来日後初ゴールを決めたデニス・ヒュメット【写真:柳瀬心祐】
来日後初ゴールを決めたデニス・ヒュメット【写真:柳瀬心祐】

G大阪の助っ人FWヒュメットが待ちに待った初ゴール

 ついに目覚めの時だ。ガンバ大阪は4月29日、J1リーグ第13節で京都サンガF.C.と対戦して、2-1で勝利。3試合ぶりの白星に導いたのは1ゴール1アシストのFWデニス・ヒュメットと、先制ゴールを決めたFW宇佐美貴史の新コンビだった。ヒュメットは加入後8試合目で念願の初得点。ユニフォームを脱いで喜びを爆発させ、自身の“ヒーロー”バットマンのパフォーマンスを披露した。そして、カメラに向かって発した一言。その言葉には異国で暮らす家族へ大切なメッセージが込められていたーー。

「アイラブユー」

 カウンターから1人で持ち込んだシュートがネットを揺らした。1点リードの前半27分、自陣で宇佐美がボールを奪うとパスはヒュメットの元へ。1度、宇佐美に預けてから再び受けると左サイドを切り裂いて自身で決め切った。喜びを爆発させて思わずユニフォームを脱ぐ。「バッドマン」のパフォーマンスを披露したヒュメットがカメラを指差して叫んだ。その言葉が「アイラブユー」だった。
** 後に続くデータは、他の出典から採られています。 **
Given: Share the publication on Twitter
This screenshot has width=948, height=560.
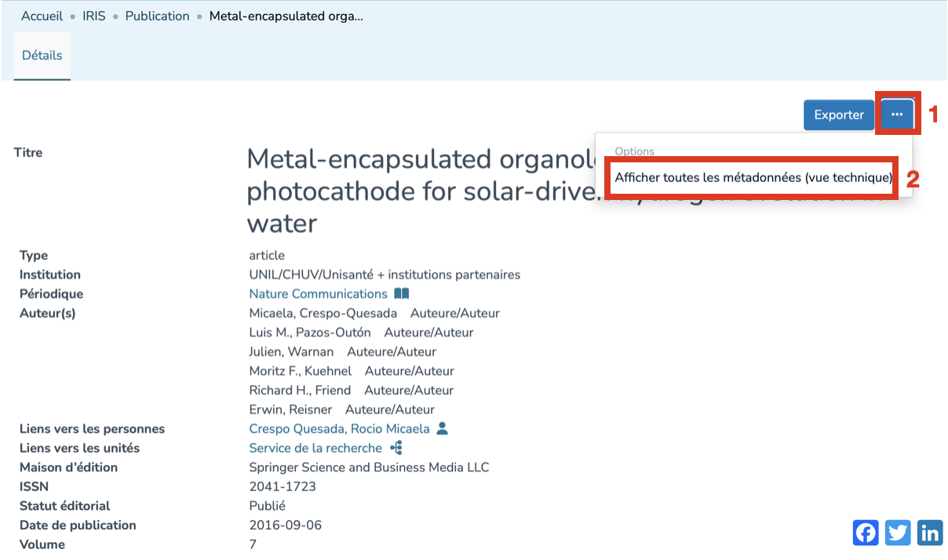Looking at the screenshot, I should (898, 533).
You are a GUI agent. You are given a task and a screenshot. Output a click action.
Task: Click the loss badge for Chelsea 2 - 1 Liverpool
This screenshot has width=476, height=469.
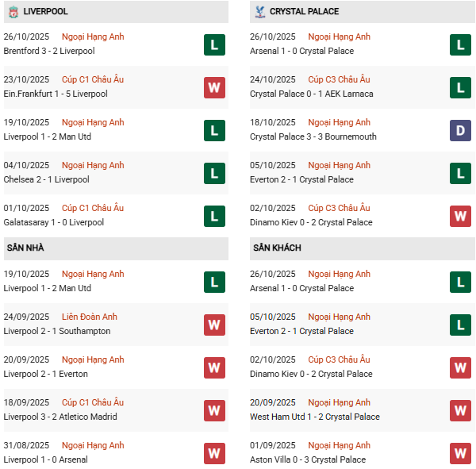(214, 173)
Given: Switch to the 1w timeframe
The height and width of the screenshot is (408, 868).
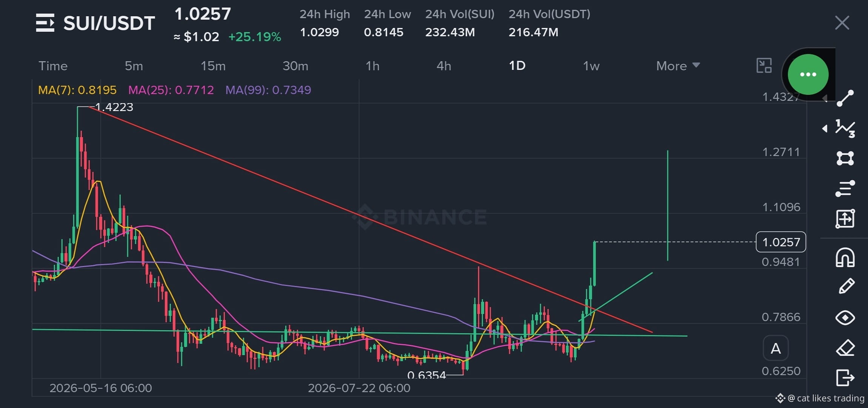Looking at the screenshot, I should coord(591,66).
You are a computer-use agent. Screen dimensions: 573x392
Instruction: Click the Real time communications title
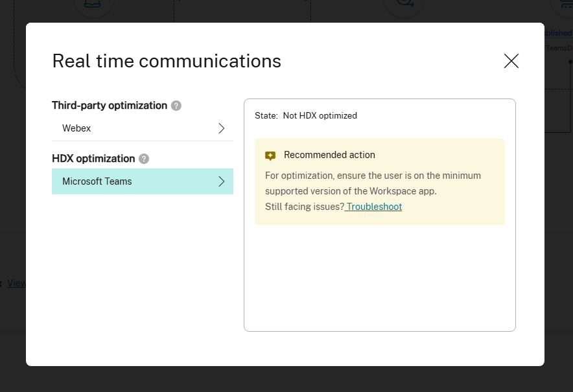click(x=166, y=61)
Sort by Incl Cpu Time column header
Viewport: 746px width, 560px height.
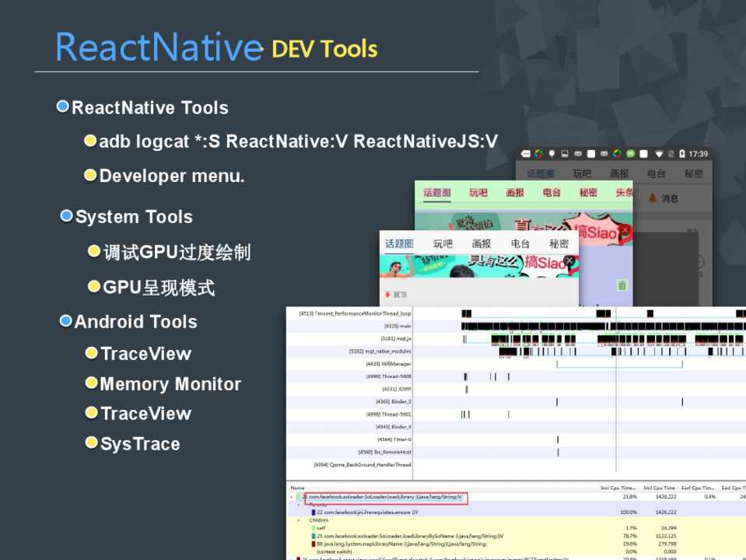point(659,488)
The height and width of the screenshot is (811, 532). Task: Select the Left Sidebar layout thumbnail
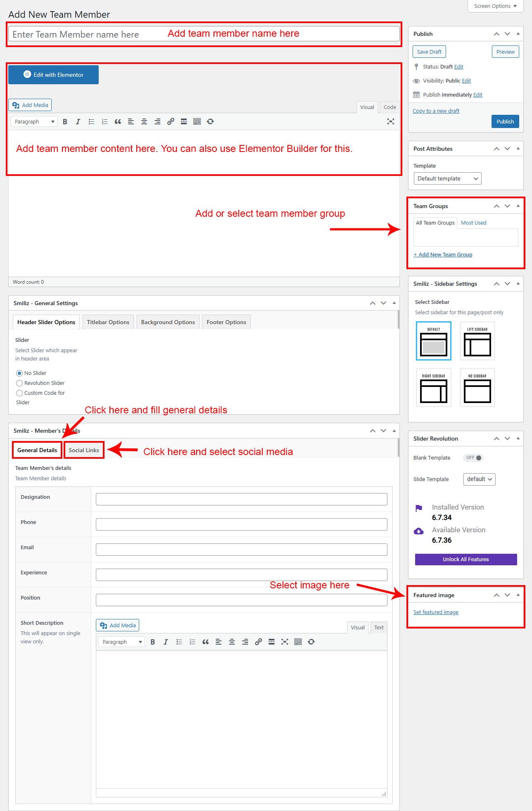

「自分はガンバにいる選手で、ガンバの中でこのようにプレーできて、もちろんガンバのために残るし、ガンバのためにプレーするのは間違いない。ただ、その反面やっぱり家族の健康上の問題とか、色々な問題が本当に遠いところで起きるというとやっぱり悲しみというのは感じる」

 実は現在ヒュメットの父が体調不良。ヒュメット本人も気に病んでいた。「ただ、でも自分もそういうような状況も乗り越えないといけないと思う。今日、自分の父にも届けられたのかなという風に思っています」。カメラ越しに伝えたのは異国で奮闘する父、兄弟へ向けての愛だった。

 ここまで、加入後8試合では先発が3試合目。ベンチを温めて終わる日もあれば、途中からの短い時間で結果を求められる時もあった。目にみえる数字を出せず、チームメイトも“生かし方”を完全に掴みきれずにいた。この日は宇佐美との縦関係で良いコンビネーションを見せ、2人の力が集結して生み出した2ゴールだった。

「その日は必ず来るよいうのは信じていたし、わかっていた。そのためにずっと練習をしてきた。このような形で自分の初ゴールというのをホーム、パナスタで、ホームのサポーターの前で決められたというのは非常に嬉しい」

 スウェーデンからやってきたトルコ人の189cm長身助っ人。家族の思いを背負い、青黒を身に纏ったヒュメットはより一層大きく、逞しく見えた。